Ric Edelman: We're talking with Sumner Norman. He is a PhD and the CEO of Forest Neurotech, a nonprofit organization building brain computer interfaces. Give us your vision of the future. What is it you're hoping your technological innovation will lead to, and when do you think that might become reality?
Sumner Norman: Well, there are something like 21 million people in the US alone that live with some treatment resistant, meaning they failed all of the drugs available to them form of neuropsychiatric or cognitive disorder. The big ones are depression and neuropathic pain. My vision of a future in the short term is that neurotechnology can address that gap. My vision of technology in the long term is that we actually see a future in which we don't talk about people being treatment resistant to drugs, but instead being treatment resistant to the neurotechnology itself, and only then resort having to resort to bathing the entire central nervous system in small molecules.
Ric Edelman: And define short term versus long term.
Sumner Norman: Within the period of our focus research organization, which is roughly five years, we aim to have many of the first in human results that show these different biomarkers for different neuropsychiatric and cognitive disorders. First, evidence of neurostimulation being able to perturb those brain states and ideally, push them towards more adaptive and healthy brain states, and a version of the device that is immediately commercializable.
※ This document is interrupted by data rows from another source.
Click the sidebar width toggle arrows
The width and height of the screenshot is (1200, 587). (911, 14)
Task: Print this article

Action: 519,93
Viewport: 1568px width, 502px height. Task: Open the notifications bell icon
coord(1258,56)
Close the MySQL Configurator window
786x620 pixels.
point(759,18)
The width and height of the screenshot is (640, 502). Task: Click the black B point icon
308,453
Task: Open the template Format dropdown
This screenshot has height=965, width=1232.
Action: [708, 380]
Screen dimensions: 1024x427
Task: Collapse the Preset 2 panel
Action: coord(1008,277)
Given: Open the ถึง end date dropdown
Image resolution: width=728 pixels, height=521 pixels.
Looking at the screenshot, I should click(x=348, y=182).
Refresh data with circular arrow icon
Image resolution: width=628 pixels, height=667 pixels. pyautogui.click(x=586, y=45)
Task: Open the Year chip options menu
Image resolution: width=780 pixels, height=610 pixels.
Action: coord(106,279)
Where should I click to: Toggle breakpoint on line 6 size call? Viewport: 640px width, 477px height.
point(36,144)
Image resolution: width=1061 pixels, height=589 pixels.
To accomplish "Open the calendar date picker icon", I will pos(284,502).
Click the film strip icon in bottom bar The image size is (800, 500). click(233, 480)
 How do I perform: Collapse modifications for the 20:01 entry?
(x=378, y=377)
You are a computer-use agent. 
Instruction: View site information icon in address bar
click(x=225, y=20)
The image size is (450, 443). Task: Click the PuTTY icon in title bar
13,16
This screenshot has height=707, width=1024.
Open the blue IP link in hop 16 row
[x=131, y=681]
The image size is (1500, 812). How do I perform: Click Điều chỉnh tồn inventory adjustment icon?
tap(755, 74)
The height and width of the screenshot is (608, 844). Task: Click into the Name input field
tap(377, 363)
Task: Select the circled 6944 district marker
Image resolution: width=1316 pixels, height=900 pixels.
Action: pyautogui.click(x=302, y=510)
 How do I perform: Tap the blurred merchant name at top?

So in the future, another company can pick up this technology, spin it off, commercialize it, support it, manufacture it, get it to people, patients who actually need that help. So that's on that kind of five-year time scale. On the ten-year time scale, I would imagine this being fully commercialized, if not some version of exactly our technique, something very similar like it. We're not the only ones working in this space, but I do believe that within that ten-year time span, we will see neurotechnologies addressing a major, major unmet need in the neuropsychiatric and cognitive space.
Ric Edelman: Well, now you know why you're listening to The Truth About Your Future, because that's what we're talking about. And the future is coming a lot faster than I think most people realize. If you're talking about five- and ten-year timelines, that's pretty exciting. If you want to learn more about the work that Sumner is doing at Forest Neurotech, we've got a link to his website in the show notes, as well as an opportunity for you to be able to reach out to him if you've got any further questions. And if you're one of those wealthy philanthropists, I'm sure Sumner would love to hear from you as well. Sumner, thank you so much for joining us on the podcast today. Best wishes with your continued success with your research.
Sumner Norman: Thank you so much, Ric. It was a pleasure being here.